“…developing and deploying ML systems is relatively fast and cheap, but maintaining them over time is difficult and expensive.” – D. Sculley et al., “Hidden Technical Debt in Machine Learning Systems, NIPS 2015
Every data scientist can relate to this quote. Perhaps you have encountered it in your search to solve a problem in one of the many moving parts of your machine learning system: data, model, or code.
Hacking together a solution usually means incurring technical debt, which grows as your system ages and/or grows in complexity. Worse, you could lose time, waste compute resources and cause production issues.
MLOps can be daunting. Thousands of courses are available to help engineers improve their machine learning skills. While it’s relatively easy to develop a model to achieve business objectives (item classification or predicting a continuous variable) and deploy it to production, operating that model in production comes with a myriad of issues.
READ MORE ABOUT MLOPS
MLOps: What It Is, Why it Matters, and How To Implement It
The Best MLOps Tools You Need to Know as a Data Scientist
Model performance may degrade in production for reasons such as data drift. You might need to change the preprocessing technique. This means new models need to be shipped into production constantly to address performance decline, or improve model fairness.
This calls for continuous training and continuous monitoring in addition to the DevOps practices of continuous integration and continuous delivery. So, in this article we’re going to explore some of the best practices engineers need to consistently deliver the machine learning systems their organizations need.
Naming conventions
Naming conventions aren’t new.
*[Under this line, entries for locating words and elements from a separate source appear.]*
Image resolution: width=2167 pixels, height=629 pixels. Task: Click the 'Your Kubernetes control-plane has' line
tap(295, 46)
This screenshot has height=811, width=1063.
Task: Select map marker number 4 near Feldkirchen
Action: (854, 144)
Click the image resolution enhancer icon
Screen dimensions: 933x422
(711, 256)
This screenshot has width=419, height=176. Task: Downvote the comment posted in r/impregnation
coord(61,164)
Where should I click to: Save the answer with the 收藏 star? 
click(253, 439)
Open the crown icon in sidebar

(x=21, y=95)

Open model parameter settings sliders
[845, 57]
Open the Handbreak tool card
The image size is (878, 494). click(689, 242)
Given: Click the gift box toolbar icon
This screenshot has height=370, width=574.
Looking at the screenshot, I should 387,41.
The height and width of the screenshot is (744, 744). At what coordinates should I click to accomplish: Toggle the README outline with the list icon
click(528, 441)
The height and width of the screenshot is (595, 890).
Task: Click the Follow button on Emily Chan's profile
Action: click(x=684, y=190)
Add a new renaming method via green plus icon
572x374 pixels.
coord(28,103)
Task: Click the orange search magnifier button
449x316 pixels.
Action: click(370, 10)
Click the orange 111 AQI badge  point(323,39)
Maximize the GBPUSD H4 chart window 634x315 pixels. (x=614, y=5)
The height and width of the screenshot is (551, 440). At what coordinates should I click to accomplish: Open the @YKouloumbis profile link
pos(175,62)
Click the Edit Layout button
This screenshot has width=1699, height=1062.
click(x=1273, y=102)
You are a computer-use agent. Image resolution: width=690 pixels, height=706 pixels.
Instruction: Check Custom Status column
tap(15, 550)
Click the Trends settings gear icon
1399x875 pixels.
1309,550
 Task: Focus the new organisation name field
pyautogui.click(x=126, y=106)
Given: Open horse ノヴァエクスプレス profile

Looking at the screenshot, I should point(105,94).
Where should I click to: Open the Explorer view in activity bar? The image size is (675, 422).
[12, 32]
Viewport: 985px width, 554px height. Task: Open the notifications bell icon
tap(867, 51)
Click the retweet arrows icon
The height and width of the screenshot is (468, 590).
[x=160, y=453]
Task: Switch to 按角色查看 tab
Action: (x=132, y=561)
For example, Python’s recommendations for naming conventions are included in PEP 8: Style Guide for Python Code. As machine learning systems grow, so does the number of variables.
So, if you establish a clear naming convention for your project, engineers will understand the roles of different variables, and conform to this convention as the project grows in complexity.

This practice helps mitigate the challenge of the Changing Anything Changes Everything (CACE) principle. It also helps team members establish familiarity with your project quickly. Here’s an example from a project that builds Azure machine learning pipelines.
from azureml.pipeline.core import PipelineData
from azureml.pipeline.core import PipelineParameter
from azureml.pipeline.steps import PythonScriptStep
intermediate_data_name_merge = "merged_ibroka_data"
merged_ibroka_data = (PipelineData(intermediate_data_name_merge, datastore=blob_datastore)
.as_dataset()
.parse_parquet_files()
.register(name=intermediate_data_name_merge, create_new_version=True)
)
mergeDataStep = PythonScriptStep(name="Merge iBroka Data",
script_name="merge.py",
arguments=[
merged_ibroka_data,
"--input_client_data", intermediate_data_name_client,
"--input_transactions_data", intermediate_data_name_transactions
],
inputs=[cleansed_client_data.as_named_input(intermediate_data_name_client),
cleansed_transactions_data.as_named_input(intermediate_data_name_transactions)],
outputs=[merged_liko_data],
compute_target=aml_compute,
runconfig=aml_runconfig,
source_directory="scripts/",
allow_reuse=True
) #
print("mergeDataStep created")
intermediate_data_name_featurize = "featurized_liko_data"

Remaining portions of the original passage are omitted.